**Trecho dado**:
* * * *

Continuando o meu acompanhamento particular do III Festival
Sergipano de Teatro, dispus-me hoje a ver a peça “A Água Dividida”, encenada pelo
extraordinário grupo Raízes Nordestinas (na foto, posando durante a
apresentação de “Os Corumbas”, de Armando Fontes). A ausência de sinopses na
programação do evento me fez especular que o enredo deste espetáculo tivesse a
ver com alguma forçação de barra demagógico-pedagógica sobre a transposição do
Rio São Francisco, por exemplo, mas, para a minha surpresa e satisfação, a peça
era uma adaptação brechtiana, muitíssimo antenada à frase “estranhe o que não é
estranho”, em destaque numa faixa disposta sobre o cenário da mesma.

* * * *

**Registros fornecidos**:

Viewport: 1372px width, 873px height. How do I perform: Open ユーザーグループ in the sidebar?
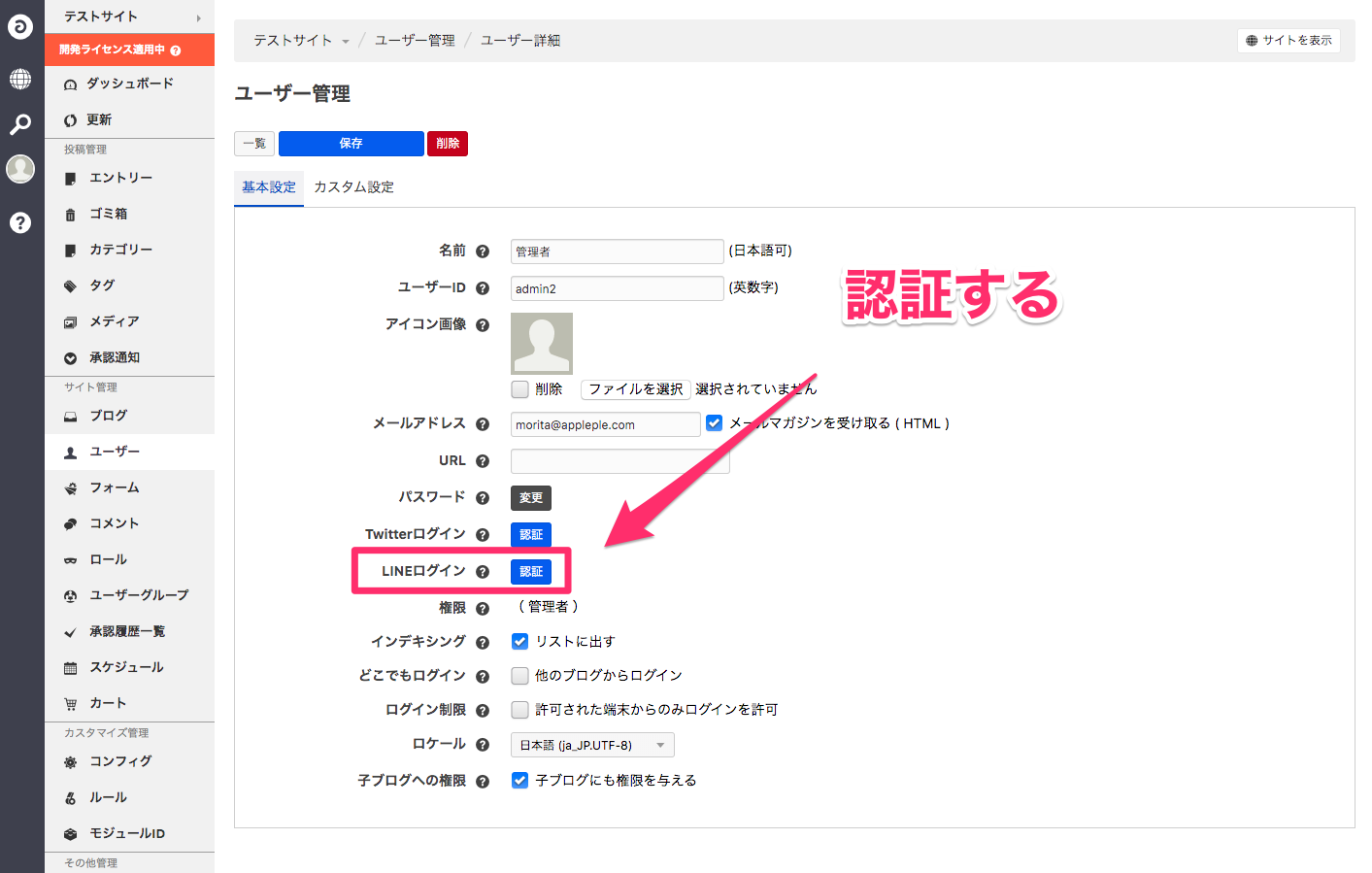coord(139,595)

* * * *

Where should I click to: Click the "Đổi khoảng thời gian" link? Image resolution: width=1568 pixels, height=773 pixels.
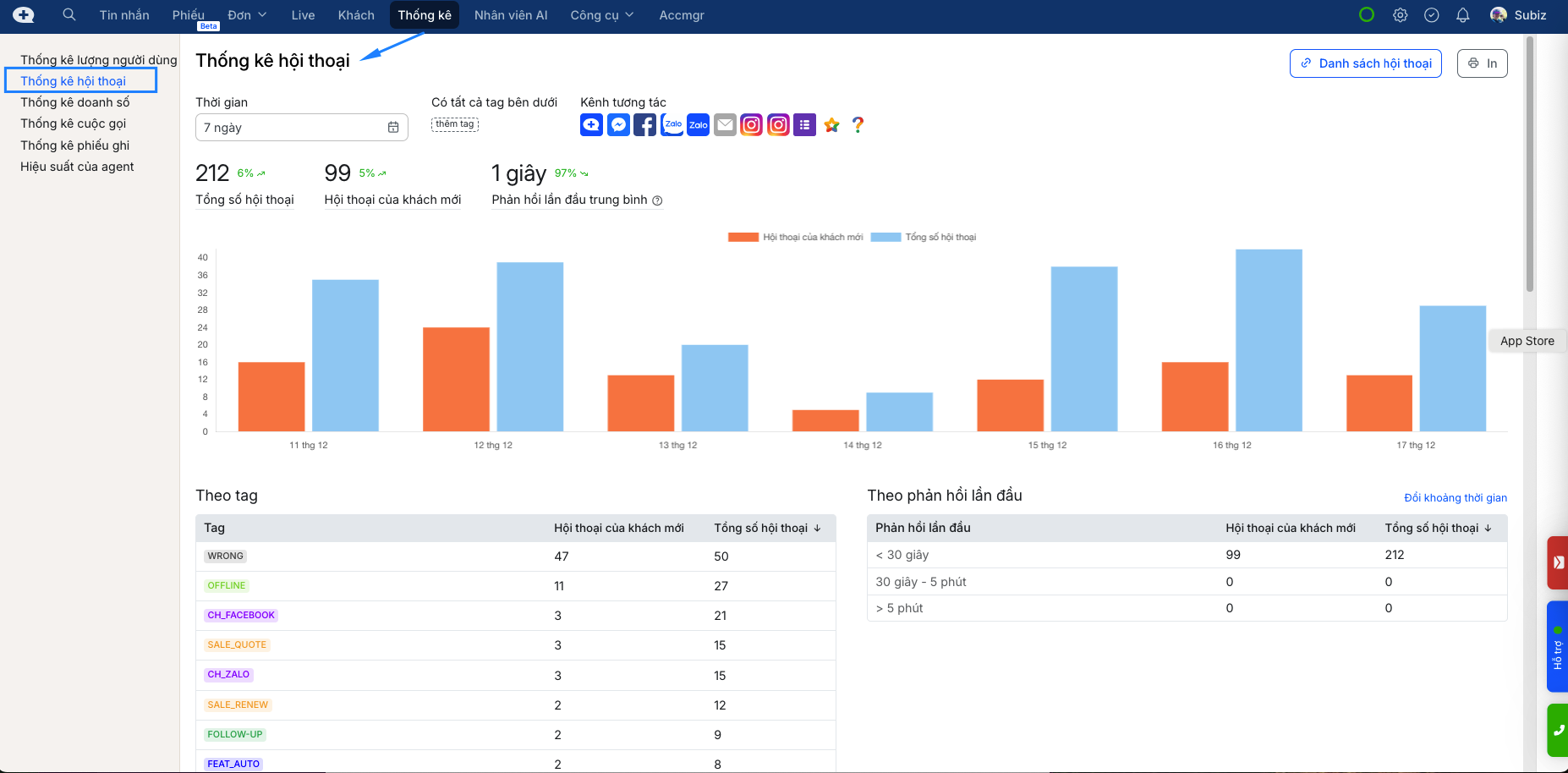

* * * *

Para cada afirmação abaixo, responda sim ou não conforme ela concorde ou não com o trecho dado, e copie as palavras exatas do trecho que decidem a resposta.
1. A peça “A Água Dividida” foi encenada pelo grupo Raízes Nordestinas.
2. A programação do festival trazia sinopses dos espetáculos.
3. A peça era uma adaptação brechtiana.

1. Sim: “encenada pelo extraordinário grupo Raízes Nordestinas”
2. Não: “A ausência de sinopses na programação do evento”
3. Sim: “a peça era uma adaptação brechtiana”